*** Opening DATA TO EXAMINE ***
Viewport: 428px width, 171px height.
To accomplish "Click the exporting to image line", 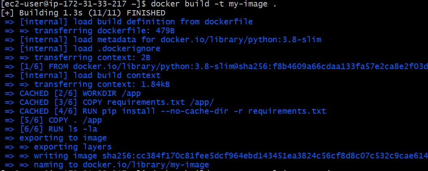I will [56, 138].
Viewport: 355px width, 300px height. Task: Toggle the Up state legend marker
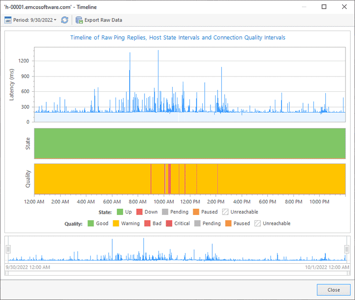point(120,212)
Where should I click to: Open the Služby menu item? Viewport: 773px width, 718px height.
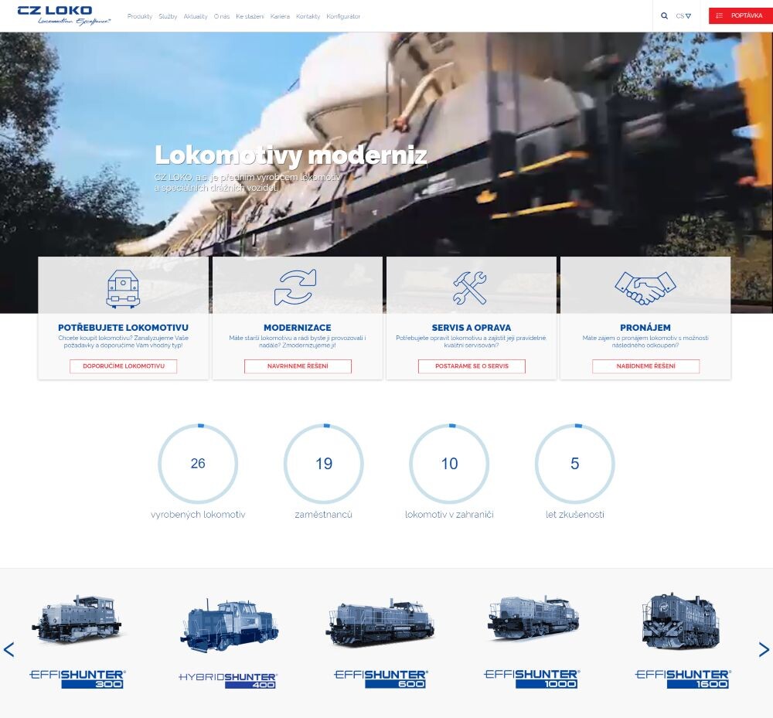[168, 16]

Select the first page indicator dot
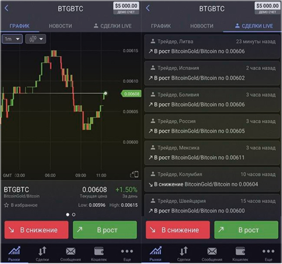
*** Closing DATA TO EXAMINE ***
*** Opening DATA TO EXAMINE ***
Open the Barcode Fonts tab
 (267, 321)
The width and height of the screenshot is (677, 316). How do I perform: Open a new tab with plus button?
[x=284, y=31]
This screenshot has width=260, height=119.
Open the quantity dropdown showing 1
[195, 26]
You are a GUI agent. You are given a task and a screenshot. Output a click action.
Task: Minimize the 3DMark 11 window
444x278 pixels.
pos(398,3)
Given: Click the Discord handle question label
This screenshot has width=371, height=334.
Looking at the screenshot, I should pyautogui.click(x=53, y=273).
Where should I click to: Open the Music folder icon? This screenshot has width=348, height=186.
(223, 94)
*** Closing DATA TO EXAMINE ***
*** Opening DATA TO EXAMINE ***
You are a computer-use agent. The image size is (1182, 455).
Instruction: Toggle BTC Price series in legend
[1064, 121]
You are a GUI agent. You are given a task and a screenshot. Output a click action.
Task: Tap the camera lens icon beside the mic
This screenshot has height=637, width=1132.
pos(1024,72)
*** Closing DATA TO EXAMINE ***
**ACTIVITY:** While skipping the pictures, transcribe the data above from the line showing "Viewport: 355px width, 300px" through the line showing "Select the first page indicator dot", exactly and with both ends.

**ANSWER SECTION:**
Viewport: 355px width, 300px height. Task: Toggle the Up state legend marker
point(120,212)
Where should I click to: Open the Služby menu item? Viewport: 773px width, 718px height.
[168, 16]

Select the first page indicator dot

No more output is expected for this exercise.